**Text excerpt**
--- begin ---

[Lilug] Still stuck on file permissions

Kenneth Downs ken at secdat.com
Thu Feb 26 07:12:49 PST 2009


Robert Wilkens wrote:
>
> This probably _/Doesn't/_ give you the answer you were looking for...  
> But is an option for the development machine to work on files in the 
> public_html directory of the users home dir, then access (for 
> development purposes) the files as if they were in 
> http://localhost/~username <http://localhost/%7Eusername> work?
>

Yeah, that's where I've got them, but in order for apache to write 
generated files, it still needs full perms.  Turns out to be the same 
whether they are in ~/public_html or /var/www

>  
>
> I mean, I think you can still do this with apache, but I haven't used 
> it in forever.
>
>  
>
> Rob
>
>  
>
> *From:* lilug-bounces at lilug.org [mailto:lilug-bounces at lilug.org] *On 
> Behalf Of *Kenneth Downs
> *Sent:* Thursday, February 26, 2009 9:47 AM
> *To:* LILUG Mailing List
> *Subject:* [Lilug] Still stuck on file permissions
>
>  
>
> I've complained about this before, but I'm still hoping somebody can 
> tell me something I don't know.
>
> I'll skip the details and just say the situation is that a programmer 
> is developing a web app, but the web app also does code generation, so 
> the programmer (a regular linux user) must have full control over the 
> files, but the apache process (www-data on ubuntu) must also have full 
> control.
>
> This is only on a dev workstation, the situation can be avoided on a 
> production server but not on a dev workstation.

--- end ---

**Task requirements**
- 1) Reproduce the stretch of the mailing list post from "Kenneth Downs ken" through "http://localhost/~username <http://localhost/%7Eusername> work?".
- 2) In the mailing list post, what user does the apache process run as on Ubuntu?
- 3) Extend the mailing list post on file permissions, picking up after its last sentence.
The material after this point is unrelated to the mailing list post on file permissions.

**Dataset extract**
--- begin ---

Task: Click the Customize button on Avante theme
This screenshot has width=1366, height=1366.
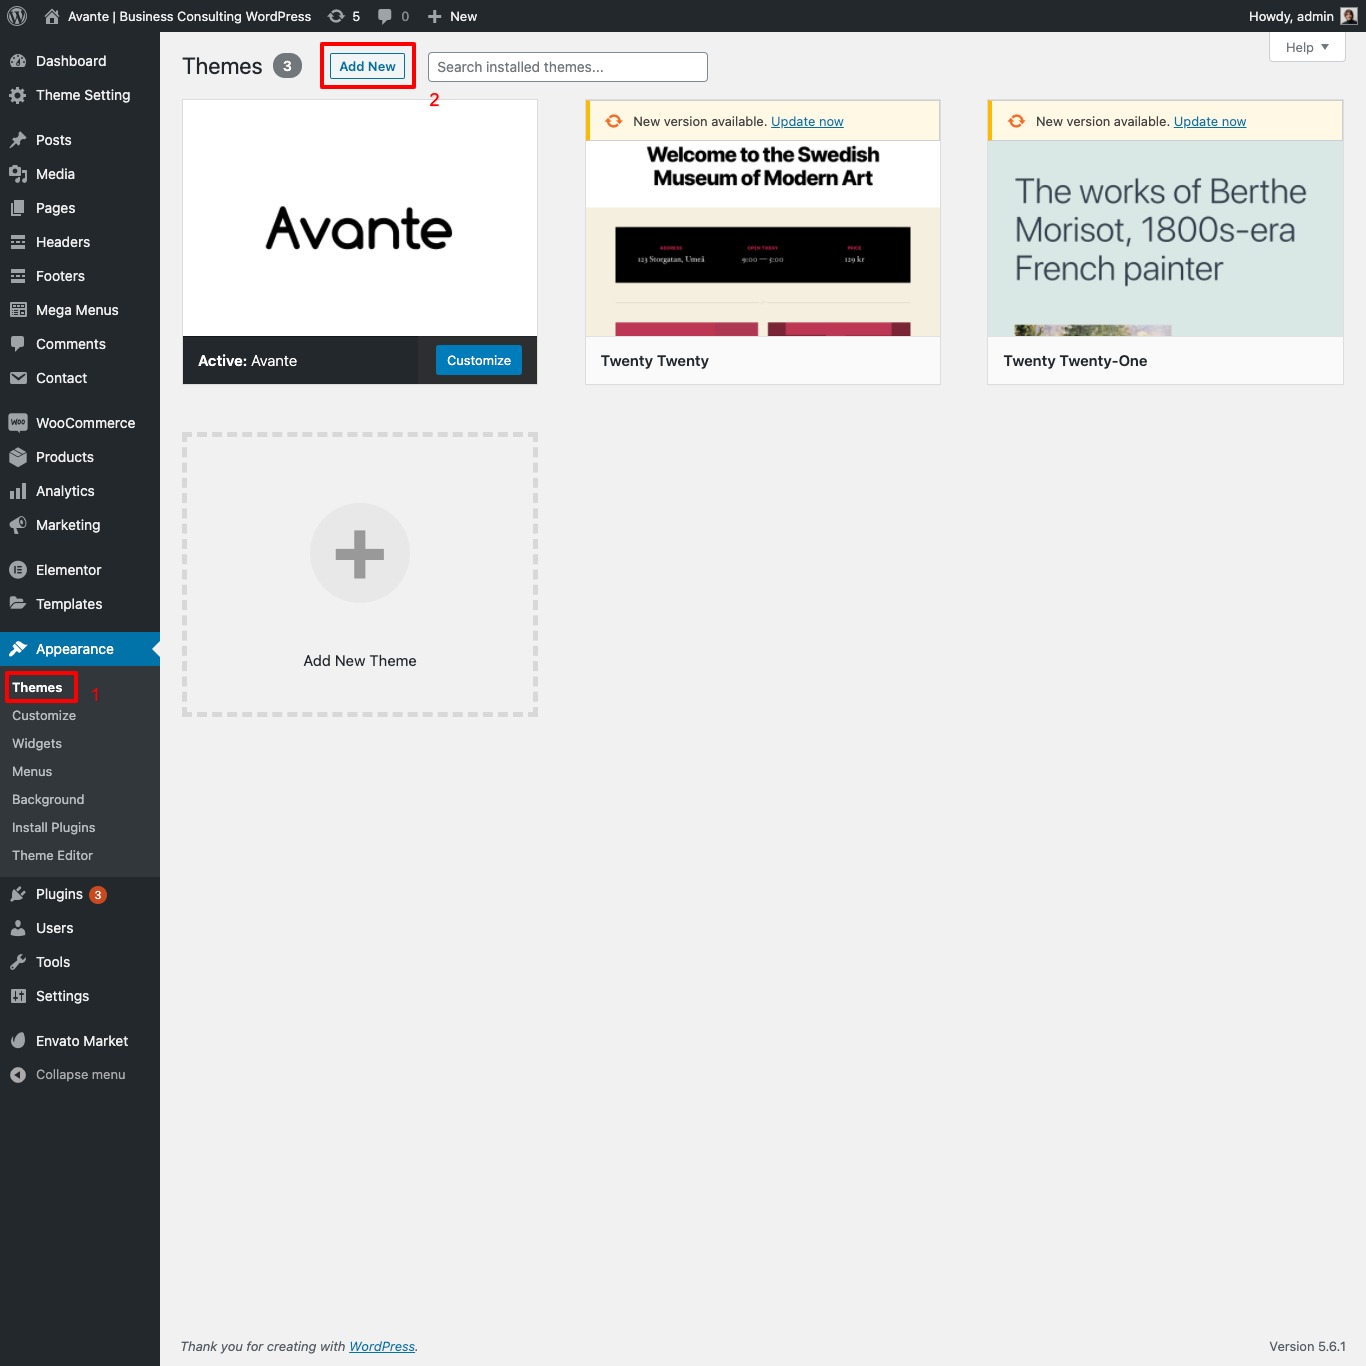Action: 478,360
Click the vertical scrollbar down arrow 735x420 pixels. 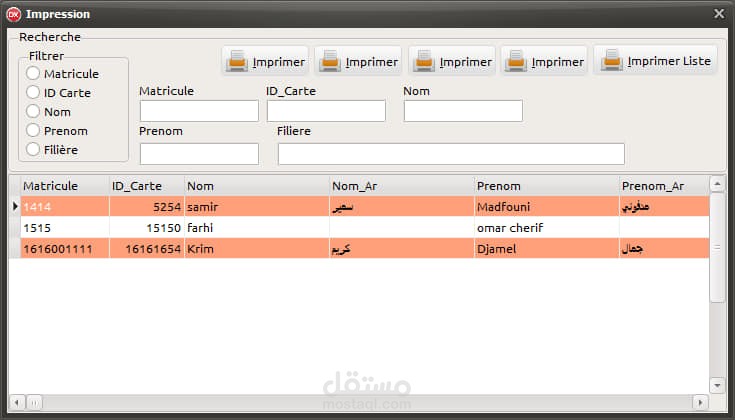pos(717,385)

--- end ---

**Final answers**
- 1)
Kenneth Downs ken at secdat.com
Thu Feb 26 07:12:49 PST 2009


Robert Wilkens wrote:
>
> This probably _/Doesn't/_ give you the answer you were looking for...  
> But is an option for the development machine to work on files in the 
> public_html directory of the users home dir, then access (for 
> development purposes) the files as if they were in 
> http://localhost/~username <http://localhost/%7Eusername> work?

- 2) www-data

- 3)
>
> Here is the question: It seems to me that everything about Linux is 
> set up to prevent this from happening without major interventions that 
> a newer Linux user will not understand and a veteran will consider 
> inappropriate.  Am I missing something?  Is there a simple way to give 
> two users full control over a body of files?  Don't just say "groups" 
> automatically, see below:
>
> METHOD 1:
>
> 1) Add the programmer's user account to the www-data group (veterans 
> may object, newbies may stumble)
> 2) Put perms to 6770 on the file tree
> 3) Set ownership to <user>:www-data on the file tree
>
> This is what I am doing now.  Believe it or not this is as simple as I 
> could figure it, but I'm shooting for simpler.
>
> METHOD 2:
>
> This gives the veterans fits, but I figured /on a dev workstation/ I 
> would just run apache as my account.  This is /more invasive/, but 
> /only at a single point/.  At this point the veterans jump in with 
> "never, never, never" but don't usually address the context of the 
> situation, so I don't know what to do with their advice. 
>
>
> METHOD 3:
>
> Complex ACL's.  There seems to be on-off support for more complex file 
> permissions in Linux, but I get the sense it is a red-headed 
> stepchild.  If there were a more powerful permissions system that 
> understood the idea of giving two separate users the same permissions, 
> I'd be very happy to accept a /configurable dependency/, but I don't 
> get the idea that's out there.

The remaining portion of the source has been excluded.